В двадцать лет я снова оказался в этой квартире, уже опустевшей, и вот потихоньку живу, ничего не соображая и не желая. Нет, желаю, конечно, – денег, а уж они дадут все остальное. Несколько раз я пытался работать, но сами подумайте: ведь это же каждый день! Просыпаешься, жрешь – и вперед. То же самое и со всякими училищами, курсами, стажировками. Мать меня кормит, но не более того: им же всем дают ровно столько, чтобы не сдохли с голоду. Даже проездной на метро я могу заиметь не всегда. Если мне нужно куда-то поехать, приходится отбирать башли у матери. Она зажимает сумочку, которую я помню с раннего детства, с ней она, наверное, бегала по мужикам, но никто не взял ее. Как я-то получился, от какого уксуса, черт его знает. Она зажимает сумочку, визжит и испускает старушечьи запахи. «Ну дай мне денег! – ору я. – За удовольствие иметь ублюдка надо платить!» Я еще ни разу не ударил ее, но, думаю, скоро это случится. Я ненавижу ее, ее старость, и всю ее вонючую жизнёнку, и эту квартиру, где все сгнило и из щелей ползет желто-белый, как засохшая пена, все пожирающий грибок… Она визжит, отбивается, и я знаю, что она тоже ненавидит меня. Она, может, когда-то меня любила, у нее на стене висят фотографии, где мне годика два и чуть больше: я на качелях, я с автоматиком, я на новогоднем утреннике в детском саду… Победив, я убегаю. Я болтаюсь по своей Четырнадцатой линии, не решаясь выйти на проспекты; когда есть трава, сажусь на скамейку и курю, а когда нет – просто брожу туда-сюда по тротуару, раздумывая, что делать дальше. Вот классно, если удается отвернуть тысяч двадцать-тридцать. С ними можно завалиться в клуб и торчать там до утра, слушать группы, потанцевать.

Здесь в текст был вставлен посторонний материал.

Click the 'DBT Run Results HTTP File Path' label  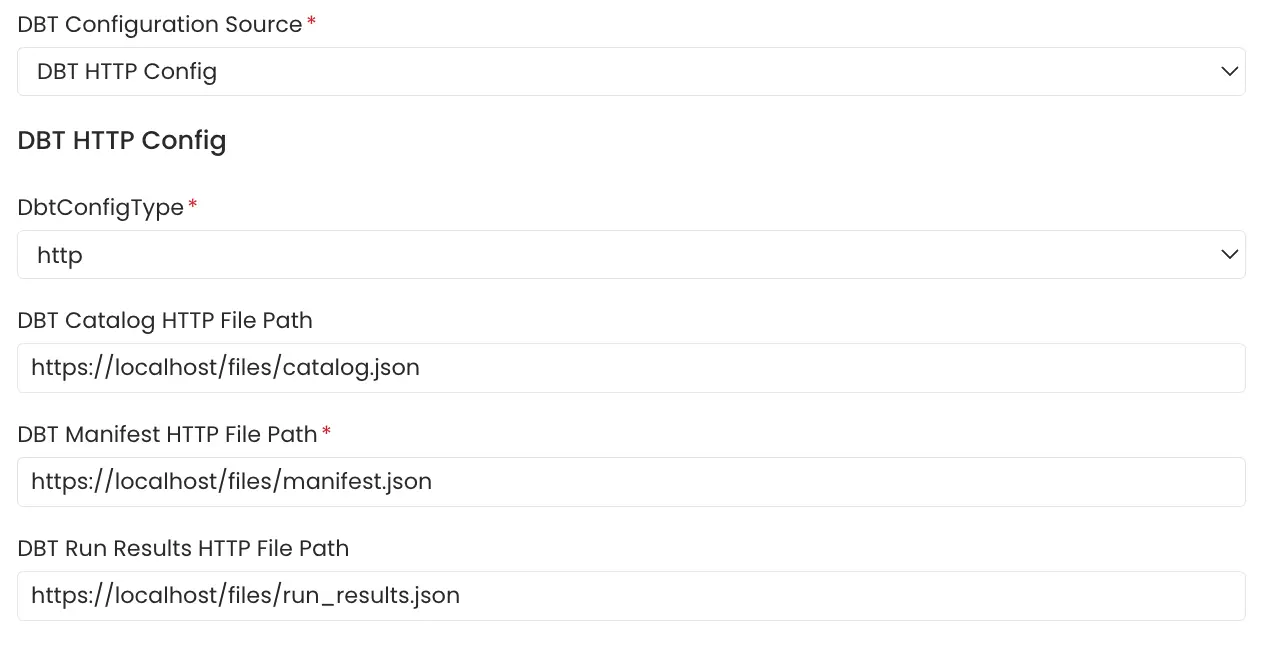pyautogui.click(x=183, y=548)
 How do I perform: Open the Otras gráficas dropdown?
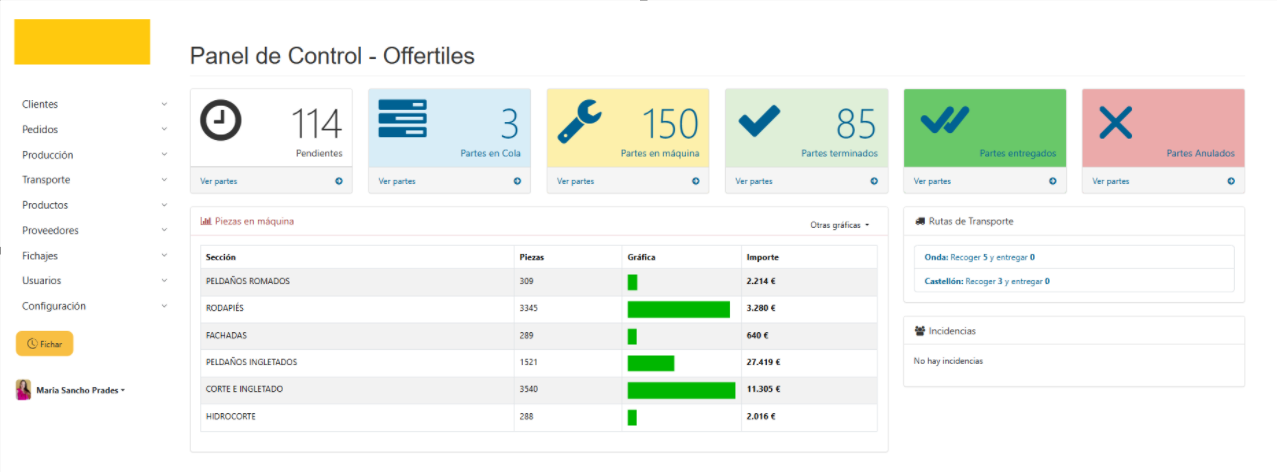point(839,225)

У меня что-то нет ни друзей, ни девчонки, но те, кто угостит ста граммами водки или не против легко перепихнуться, находятся почти всегда.


Алену потянуло теперь к духовной пище. В прошлый раз она таскала меня по музеям и сегодня, позвонив, намекнула, что мы тоже куда-то направимся типа этого. Она говорит, осознала, что совсем не знает города; почему-то туристы кучами приезжают глазеть на картины, дворцы и прочие сокровища Петербурга, и ей тоже этого захотелось.